As to the first problem, all I can do is note the number of times that a majority of Americans has been convinced of the goodness of a candidate, only to be disappointed — when not outraged — by his performance in office. Take LBJ, Nixon, Carter, G.H.W. Bush, Clinton, G.W. Bush, and Obama — please take them! –not to mention myriad Congress-critters and State and local office-holders.

The second problem is a problem for reasons that are evidentlybeyond Miss Brooks’s comprehension:

  • Government action isn’t cost-less. It absorbs resources that the private sector could have put to use.
  • Government officials, despite their (occasional) great deeds, are not gifted with superior knowledge about how to put those resources to use.
  • Private firms — when not shielded from competition and failure by governments — put resources to uses that satisfy the actual needs of consumers, as opposed to the whims (however high-minded) of politicians.
  • Private firms — when not shielded from competition and failure by government — use resources more efficiently than government.

In short, Miss Brooks, Washington may have been a great man for having led a rag-tag army to victory over the British, and Lincoln may have been a great man for having preserved the Union and (incidentally) freed the slaves, but neither man — and certainly no other man or collection of men exercising the arbitrary power of government — was or ever will be equal to the task of simulating the irreproducibly complex set of signals and decisions that are embedded in free markets.

In the end, Miss Brooks works herself into hysterics at the prospect of less government:

The social fabric is fraying. Human capital is being squandered. Society is segmenting. The labor markets are ill. Wages are lagging. Inequality is increasing. The nation is overconsuming and underinnovating. China and India are surging. Not all of these challenges can be addressed by the spontaneous healing powers of the market.

The social fabric is fraying precisely because government has pushed social institutions aside and made millions of Americans its dependents. Society is segmenting for the same reason, and also because millions of Americans are fed up with government and its dominance of their lives. Labor markets are ill and wages are lagging (compared to what?) because of various government actions that have slowed economic growth and caused (not for the first time) a deep recession. The nation is overconsuming (i.e., underinvesting) and underinnovating because of the aforesaid government-caused economic malaise, which (among other things) has reduced the demand for money (seen in the form of low interest rates) and the potential returns on innovative investments. That China and India are surging is no skin off our teeth; the more productive they are the less Americans have to pay for the goods and services they produce, and the more Americans can produce of other things — if government will only get off the back of American business.

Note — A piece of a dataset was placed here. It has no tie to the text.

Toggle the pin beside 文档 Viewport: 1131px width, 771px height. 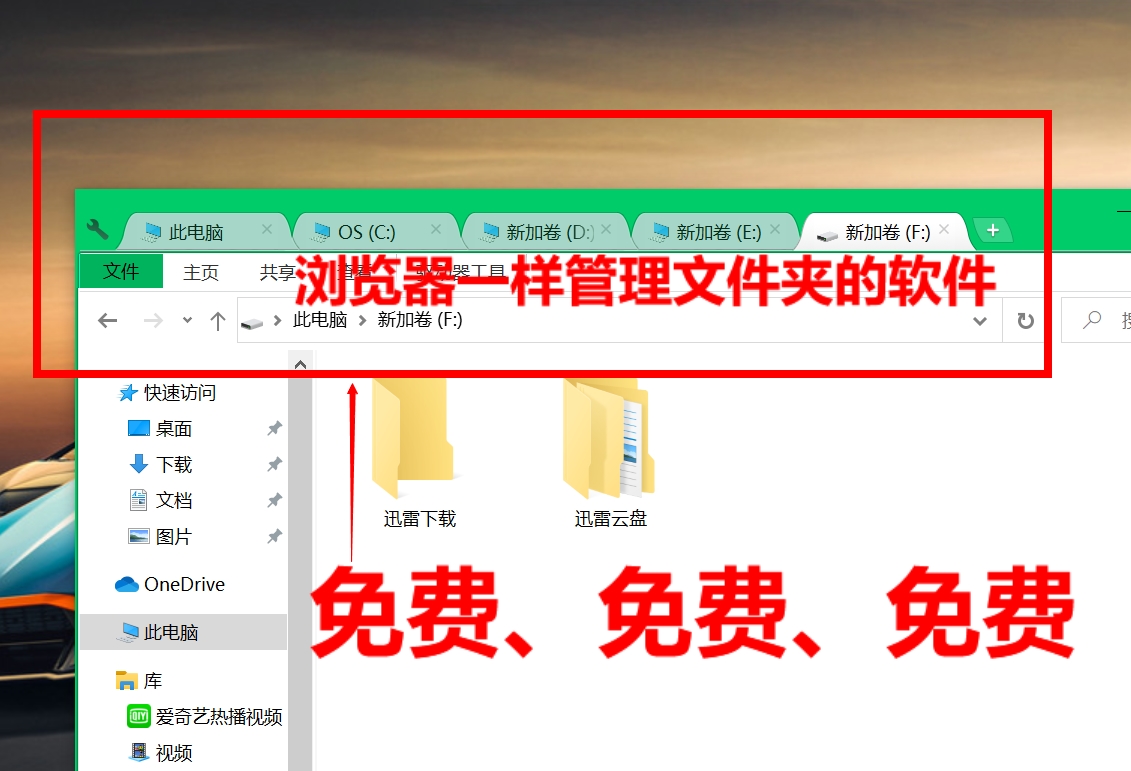[274, 500]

None of these “challenges” would be challenges were it not for governmental interference in private social institutions and markets. As Ronald Reagan said in his first inaugural address, “In this present crisis, government is not the solution to our problem, government is the problem.” Amen.

So, Miss Brooks, I advise you to take two Valium and read Friedrich Hayek’s Nobel Prize lecture, “The Pretence of Knowledge.” Then pass it on to your politician friends.